REQUIRED ACTION: As the answer, return precisely the lines from the one containing "Screen dimensions: 715x608" to the final line of the material below, inclusive, and omit every picture.
──────── DATA SUPPLIED
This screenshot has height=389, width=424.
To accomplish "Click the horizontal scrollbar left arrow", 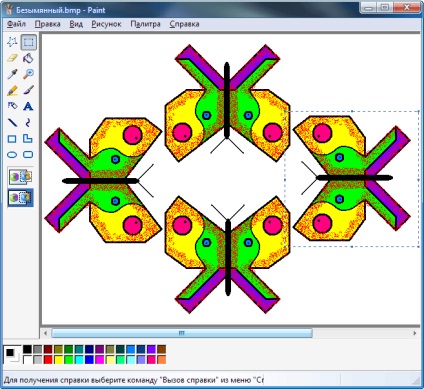I will tap(46, 333).
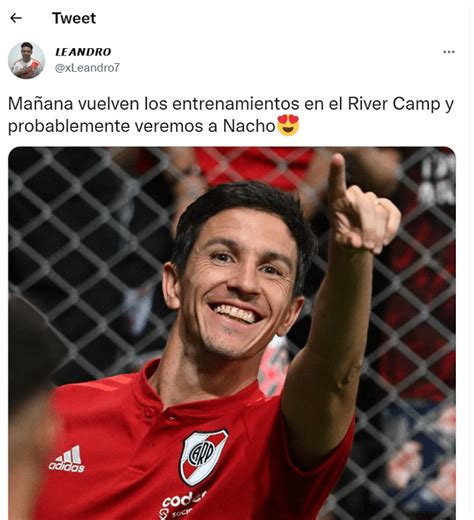Open LEANDRO's profile avatar
The image size is (474, 520).
click(x=26, y=60)
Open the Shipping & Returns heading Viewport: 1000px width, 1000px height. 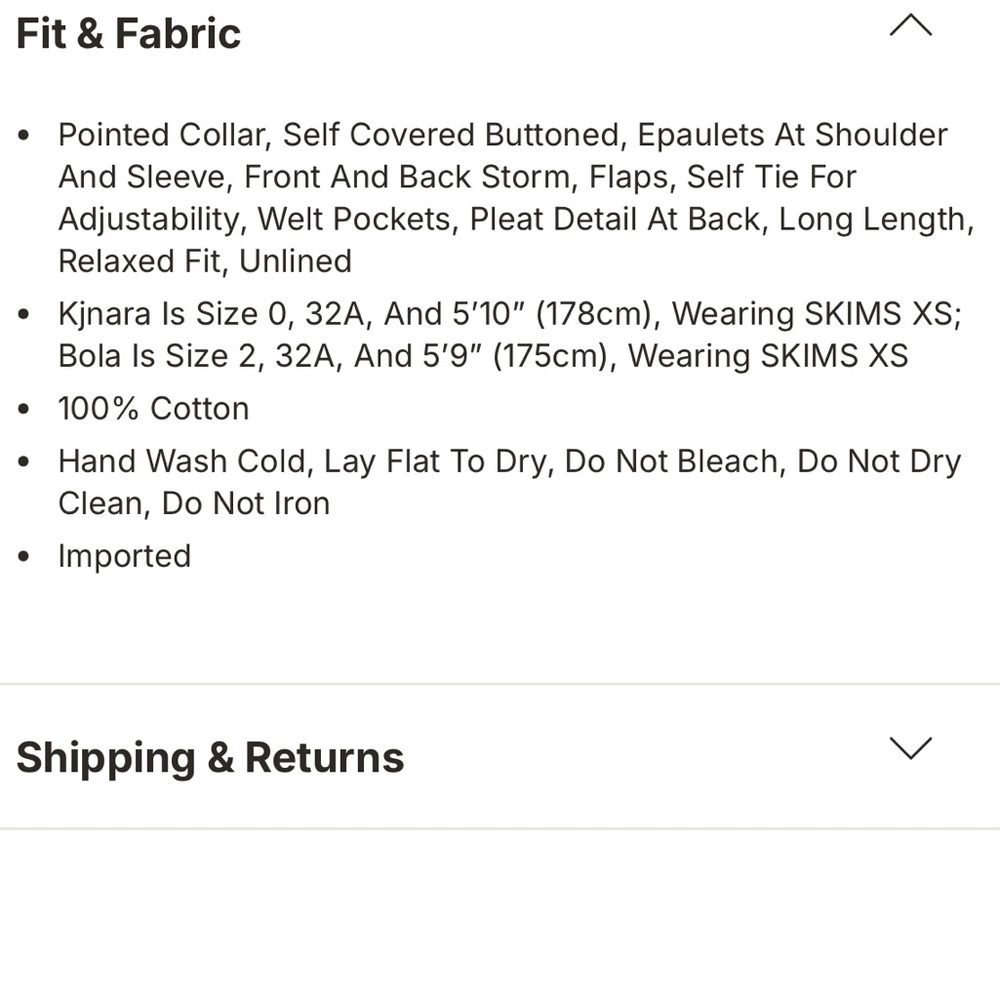210,758
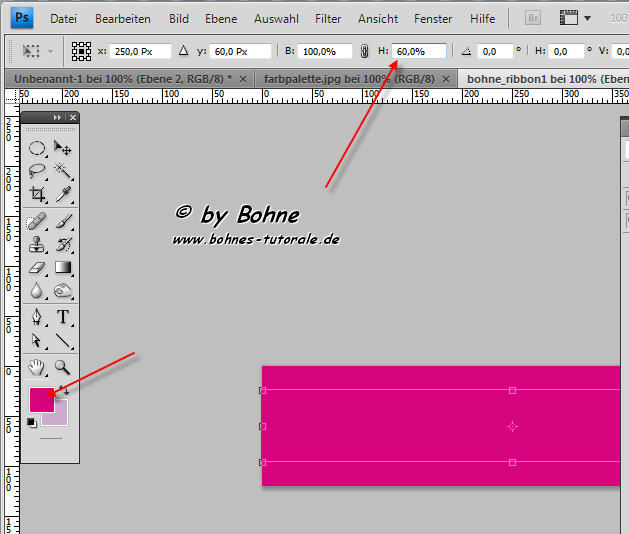Choose the Gradient tool
The image size is (629, 534).
click(62, 268)
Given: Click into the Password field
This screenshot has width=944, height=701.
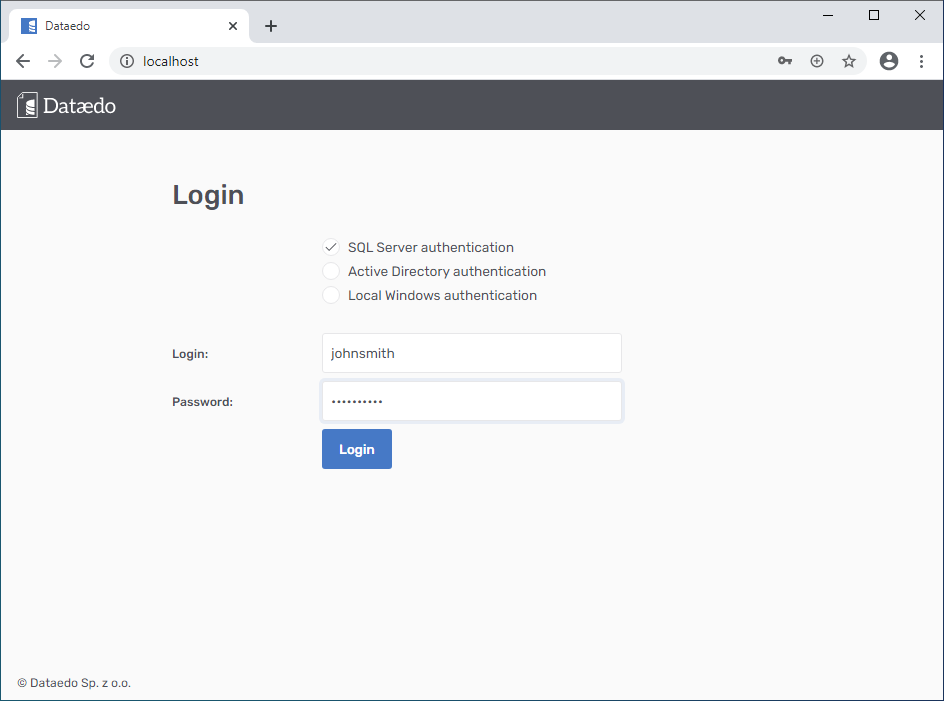Looking at the screenshot, I should pyautogui.click(x=471, y=401).
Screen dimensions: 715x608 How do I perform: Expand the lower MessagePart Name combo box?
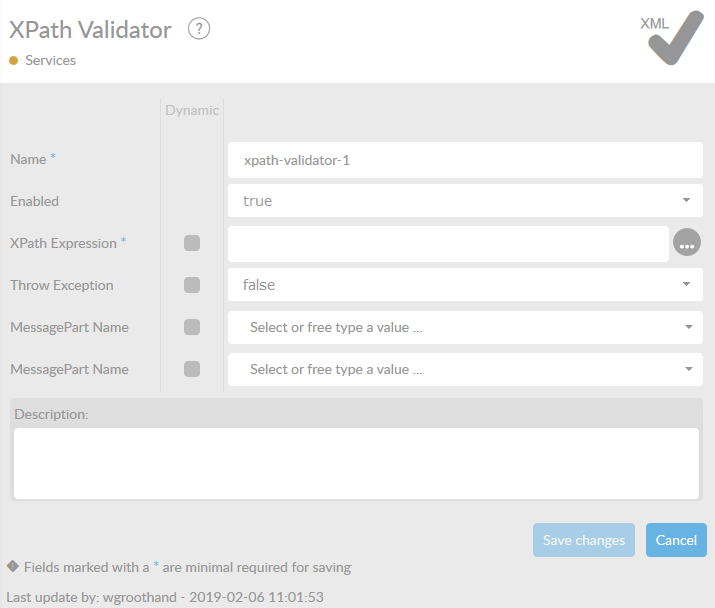pyautogui.click(x=465, y=369)
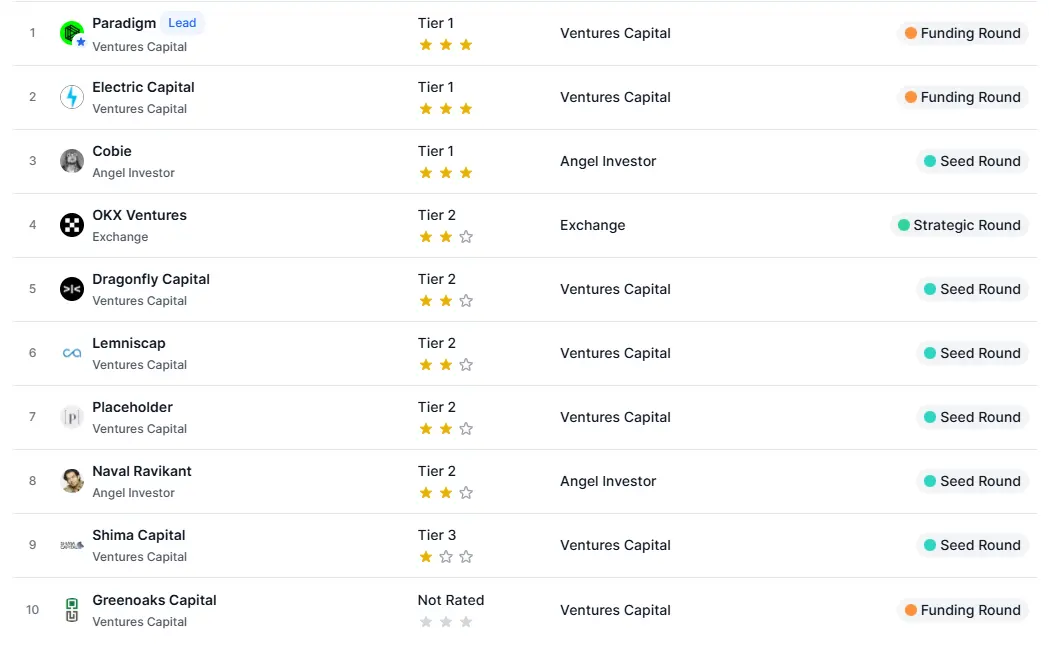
────────────────
EXERCISE SOLUTION:
Screen dimensions: 715x608 How do I perform: Expand the lower MessagePart Name combo box?
pyautogui.click(x=465, y=369)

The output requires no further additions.